╭─ Material for this task
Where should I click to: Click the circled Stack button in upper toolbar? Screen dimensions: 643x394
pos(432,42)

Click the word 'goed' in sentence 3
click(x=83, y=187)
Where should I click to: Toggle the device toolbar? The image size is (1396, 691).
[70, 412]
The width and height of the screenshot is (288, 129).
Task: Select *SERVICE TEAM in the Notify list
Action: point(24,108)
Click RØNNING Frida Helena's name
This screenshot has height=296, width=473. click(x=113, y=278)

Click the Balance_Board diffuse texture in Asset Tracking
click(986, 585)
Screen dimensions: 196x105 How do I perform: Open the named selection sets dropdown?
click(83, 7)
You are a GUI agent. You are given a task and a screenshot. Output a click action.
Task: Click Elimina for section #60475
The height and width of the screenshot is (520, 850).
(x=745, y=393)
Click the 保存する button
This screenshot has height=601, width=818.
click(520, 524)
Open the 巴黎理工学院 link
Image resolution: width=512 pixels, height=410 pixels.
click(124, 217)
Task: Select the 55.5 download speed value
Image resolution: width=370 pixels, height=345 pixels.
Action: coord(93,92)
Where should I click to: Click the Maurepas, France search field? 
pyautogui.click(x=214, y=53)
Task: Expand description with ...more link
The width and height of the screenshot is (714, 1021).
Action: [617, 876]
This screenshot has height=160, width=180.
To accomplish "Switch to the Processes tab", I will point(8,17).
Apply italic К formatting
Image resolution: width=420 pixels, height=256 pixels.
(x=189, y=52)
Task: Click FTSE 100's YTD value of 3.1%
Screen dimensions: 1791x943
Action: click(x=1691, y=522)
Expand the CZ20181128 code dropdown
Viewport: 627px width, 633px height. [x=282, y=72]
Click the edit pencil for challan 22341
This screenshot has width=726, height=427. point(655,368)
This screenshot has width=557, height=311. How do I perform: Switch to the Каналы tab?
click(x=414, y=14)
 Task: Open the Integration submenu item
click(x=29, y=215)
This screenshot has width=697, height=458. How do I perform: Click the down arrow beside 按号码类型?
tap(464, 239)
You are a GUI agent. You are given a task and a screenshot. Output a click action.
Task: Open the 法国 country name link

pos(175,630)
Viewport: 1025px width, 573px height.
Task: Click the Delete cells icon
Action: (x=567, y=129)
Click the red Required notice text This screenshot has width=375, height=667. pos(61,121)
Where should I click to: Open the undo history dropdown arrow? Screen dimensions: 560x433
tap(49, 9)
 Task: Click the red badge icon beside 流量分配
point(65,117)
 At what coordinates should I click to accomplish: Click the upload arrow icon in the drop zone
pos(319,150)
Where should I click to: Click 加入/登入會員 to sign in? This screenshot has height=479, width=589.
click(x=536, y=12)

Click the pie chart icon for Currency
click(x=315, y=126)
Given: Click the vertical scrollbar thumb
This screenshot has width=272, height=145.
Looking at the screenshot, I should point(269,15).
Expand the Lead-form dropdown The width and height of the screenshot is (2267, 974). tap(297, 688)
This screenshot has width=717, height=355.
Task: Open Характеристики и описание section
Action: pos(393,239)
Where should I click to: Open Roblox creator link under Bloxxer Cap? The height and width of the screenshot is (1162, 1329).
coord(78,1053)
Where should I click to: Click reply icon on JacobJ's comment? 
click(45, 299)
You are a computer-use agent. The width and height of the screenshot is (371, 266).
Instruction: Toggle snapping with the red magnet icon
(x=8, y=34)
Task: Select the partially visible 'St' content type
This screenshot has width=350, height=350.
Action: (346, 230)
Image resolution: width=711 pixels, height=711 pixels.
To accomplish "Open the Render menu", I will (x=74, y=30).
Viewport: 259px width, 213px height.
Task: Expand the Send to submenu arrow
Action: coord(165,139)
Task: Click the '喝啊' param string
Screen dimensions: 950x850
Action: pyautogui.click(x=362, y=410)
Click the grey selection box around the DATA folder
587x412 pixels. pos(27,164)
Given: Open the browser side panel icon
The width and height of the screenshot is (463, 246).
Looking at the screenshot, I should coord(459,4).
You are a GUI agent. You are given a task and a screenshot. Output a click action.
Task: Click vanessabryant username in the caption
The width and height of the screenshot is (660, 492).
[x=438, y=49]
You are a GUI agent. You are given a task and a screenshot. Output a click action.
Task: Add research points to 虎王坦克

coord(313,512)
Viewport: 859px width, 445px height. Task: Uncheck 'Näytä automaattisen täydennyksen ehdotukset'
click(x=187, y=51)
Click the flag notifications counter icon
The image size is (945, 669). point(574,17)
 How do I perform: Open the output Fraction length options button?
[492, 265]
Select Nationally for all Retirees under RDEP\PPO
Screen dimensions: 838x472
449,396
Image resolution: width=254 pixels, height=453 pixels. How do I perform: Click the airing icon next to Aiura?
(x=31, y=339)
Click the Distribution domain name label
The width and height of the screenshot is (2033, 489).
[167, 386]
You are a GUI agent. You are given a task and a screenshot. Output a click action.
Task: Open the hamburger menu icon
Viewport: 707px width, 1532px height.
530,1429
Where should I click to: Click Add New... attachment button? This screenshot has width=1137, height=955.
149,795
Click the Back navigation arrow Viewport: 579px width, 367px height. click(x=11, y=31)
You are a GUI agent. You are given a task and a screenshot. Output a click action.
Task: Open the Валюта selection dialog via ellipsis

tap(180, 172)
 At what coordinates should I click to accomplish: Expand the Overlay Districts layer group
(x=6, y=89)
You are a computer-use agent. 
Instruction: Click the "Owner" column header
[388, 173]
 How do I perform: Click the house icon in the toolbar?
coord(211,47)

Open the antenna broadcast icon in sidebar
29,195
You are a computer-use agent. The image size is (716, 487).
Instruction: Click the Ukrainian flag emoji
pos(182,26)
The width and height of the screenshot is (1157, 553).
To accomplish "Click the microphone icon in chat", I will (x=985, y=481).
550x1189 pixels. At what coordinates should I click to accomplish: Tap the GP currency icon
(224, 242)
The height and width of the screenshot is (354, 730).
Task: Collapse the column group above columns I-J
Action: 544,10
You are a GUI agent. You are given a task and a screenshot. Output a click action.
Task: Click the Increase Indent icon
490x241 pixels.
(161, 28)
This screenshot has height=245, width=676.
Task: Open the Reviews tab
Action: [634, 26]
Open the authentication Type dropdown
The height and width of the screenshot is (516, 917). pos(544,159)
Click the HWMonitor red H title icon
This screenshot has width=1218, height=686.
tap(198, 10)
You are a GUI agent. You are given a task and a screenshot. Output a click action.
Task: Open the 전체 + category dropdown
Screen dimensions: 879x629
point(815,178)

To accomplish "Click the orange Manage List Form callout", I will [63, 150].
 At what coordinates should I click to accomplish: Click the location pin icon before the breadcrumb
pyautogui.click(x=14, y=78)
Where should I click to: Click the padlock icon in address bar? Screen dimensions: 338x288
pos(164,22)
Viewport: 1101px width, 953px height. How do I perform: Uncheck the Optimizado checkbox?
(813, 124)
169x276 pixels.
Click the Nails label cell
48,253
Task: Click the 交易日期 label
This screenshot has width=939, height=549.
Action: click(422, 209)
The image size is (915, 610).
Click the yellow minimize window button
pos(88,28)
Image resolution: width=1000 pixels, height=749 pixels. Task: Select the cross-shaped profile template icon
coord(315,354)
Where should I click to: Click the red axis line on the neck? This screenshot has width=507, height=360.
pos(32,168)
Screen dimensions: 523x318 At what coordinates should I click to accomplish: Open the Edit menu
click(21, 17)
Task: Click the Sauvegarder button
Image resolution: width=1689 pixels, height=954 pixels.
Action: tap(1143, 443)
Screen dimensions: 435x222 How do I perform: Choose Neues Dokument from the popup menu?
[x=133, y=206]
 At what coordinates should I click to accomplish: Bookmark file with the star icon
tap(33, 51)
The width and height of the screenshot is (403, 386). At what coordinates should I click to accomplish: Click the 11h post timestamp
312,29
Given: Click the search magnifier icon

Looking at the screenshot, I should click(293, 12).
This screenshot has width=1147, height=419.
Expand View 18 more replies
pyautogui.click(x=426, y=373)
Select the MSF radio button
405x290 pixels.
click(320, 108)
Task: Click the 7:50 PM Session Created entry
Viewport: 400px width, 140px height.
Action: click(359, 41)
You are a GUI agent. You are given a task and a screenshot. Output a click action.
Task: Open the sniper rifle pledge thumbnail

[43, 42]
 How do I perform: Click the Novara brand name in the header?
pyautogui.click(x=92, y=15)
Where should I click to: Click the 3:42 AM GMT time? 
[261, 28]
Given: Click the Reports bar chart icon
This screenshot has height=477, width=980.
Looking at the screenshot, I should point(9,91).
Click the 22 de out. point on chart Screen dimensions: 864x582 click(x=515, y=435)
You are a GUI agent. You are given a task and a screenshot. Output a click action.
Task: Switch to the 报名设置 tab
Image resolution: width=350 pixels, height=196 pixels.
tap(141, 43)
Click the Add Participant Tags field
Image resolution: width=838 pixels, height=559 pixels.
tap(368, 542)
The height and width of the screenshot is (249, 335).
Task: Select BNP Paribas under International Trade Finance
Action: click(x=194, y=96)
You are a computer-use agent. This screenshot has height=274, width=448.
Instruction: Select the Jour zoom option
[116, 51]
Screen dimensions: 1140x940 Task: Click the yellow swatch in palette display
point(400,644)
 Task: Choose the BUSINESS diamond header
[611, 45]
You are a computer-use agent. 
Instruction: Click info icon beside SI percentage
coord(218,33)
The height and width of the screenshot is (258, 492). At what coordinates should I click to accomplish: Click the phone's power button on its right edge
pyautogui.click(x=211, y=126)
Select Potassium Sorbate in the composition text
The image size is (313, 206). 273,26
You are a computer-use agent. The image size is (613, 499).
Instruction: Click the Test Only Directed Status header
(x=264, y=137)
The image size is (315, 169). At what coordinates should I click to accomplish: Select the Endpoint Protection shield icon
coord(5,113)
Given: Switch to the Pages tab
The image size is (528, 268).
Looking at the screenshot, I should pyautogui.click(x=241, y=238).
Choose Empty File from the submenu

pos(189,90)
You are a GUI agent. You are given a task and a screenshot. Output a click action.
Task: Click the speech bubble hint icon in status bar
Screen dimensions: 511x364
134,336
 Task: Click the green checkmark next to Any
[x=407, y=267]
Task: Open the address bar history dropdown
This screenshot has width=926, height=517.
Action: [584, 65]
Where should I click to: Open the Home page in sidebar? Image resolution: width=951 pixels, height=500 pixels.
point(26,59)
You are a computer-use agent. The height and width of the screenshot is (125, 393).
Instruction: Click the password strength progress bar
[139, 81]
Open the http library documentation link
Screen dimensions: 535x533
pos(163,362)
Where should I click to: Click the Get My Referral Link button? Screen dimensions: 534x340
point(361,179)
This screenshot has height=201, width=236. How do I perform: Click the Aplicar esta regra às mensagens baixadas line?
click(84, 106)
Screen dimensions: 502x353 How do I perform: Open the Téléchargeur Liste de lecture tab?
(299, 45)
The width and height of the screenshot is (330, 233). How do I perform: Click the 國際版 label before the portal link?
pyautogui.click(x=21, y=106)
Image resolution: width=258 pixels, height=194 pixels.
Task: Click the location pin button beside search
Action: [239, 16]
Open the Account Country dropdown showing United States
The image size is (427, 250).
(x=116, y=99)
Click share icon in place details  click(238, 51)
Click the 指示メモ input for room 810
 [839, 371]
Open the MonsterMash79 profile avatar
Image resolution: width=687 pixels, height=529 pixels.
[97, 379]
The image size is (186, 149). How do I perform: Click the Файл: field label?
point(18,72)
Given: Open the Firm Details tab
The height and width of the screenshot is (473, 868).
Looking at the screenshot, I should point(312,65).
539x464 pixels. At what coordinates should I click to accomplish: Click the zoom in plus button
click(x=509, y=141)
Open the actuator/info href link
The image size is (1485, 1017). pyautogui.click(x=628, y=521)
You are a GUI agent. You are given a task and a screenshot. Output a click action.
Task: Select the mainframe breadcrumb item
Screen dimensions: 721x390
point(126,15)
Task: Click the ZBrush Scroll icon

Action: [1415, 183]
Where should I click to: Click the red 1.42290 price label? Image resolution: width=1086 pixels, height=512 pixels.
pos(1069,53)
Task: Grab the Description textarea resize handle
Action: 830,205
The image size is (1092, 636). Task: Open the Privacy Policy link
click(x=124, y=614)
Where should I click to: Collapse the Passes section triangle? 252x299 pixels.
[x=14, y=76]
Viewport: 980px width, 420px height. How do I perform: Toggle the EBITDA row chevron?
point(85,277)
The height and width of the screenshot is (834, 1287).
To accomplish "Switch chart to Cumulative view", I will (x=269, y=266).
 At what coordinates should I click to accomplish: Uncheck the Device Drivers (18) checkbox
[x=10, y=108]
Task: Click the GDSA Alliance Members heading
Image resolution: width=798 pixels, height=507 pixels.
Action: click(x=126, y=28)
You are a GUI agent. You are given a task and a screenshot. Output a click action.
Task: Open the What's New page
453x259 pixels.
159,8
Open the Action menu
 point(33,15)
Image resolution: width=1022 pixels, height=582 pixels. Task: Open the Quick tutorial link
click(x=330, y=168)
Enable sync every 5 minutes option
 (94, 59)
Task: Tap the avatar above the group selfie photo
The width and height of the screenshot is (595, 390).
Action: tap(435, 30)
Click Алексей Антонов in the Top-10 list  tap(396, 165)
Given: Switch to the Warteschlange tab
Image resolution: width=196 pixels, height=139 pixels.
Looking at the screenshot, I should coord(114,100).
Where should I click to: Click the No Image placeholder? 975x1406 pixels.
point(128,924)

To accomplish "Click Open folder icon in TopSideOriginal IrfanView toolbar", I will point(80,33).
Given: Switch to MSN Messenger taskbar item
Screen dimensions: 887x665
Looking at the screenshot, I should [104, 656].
╰─
Exercise:
Go line by line through the data, copying each one that contains the word "avatar".

Task result:
Open the MonsterMash79 profile avatar
Task: Tap the avatar above the group selfie photo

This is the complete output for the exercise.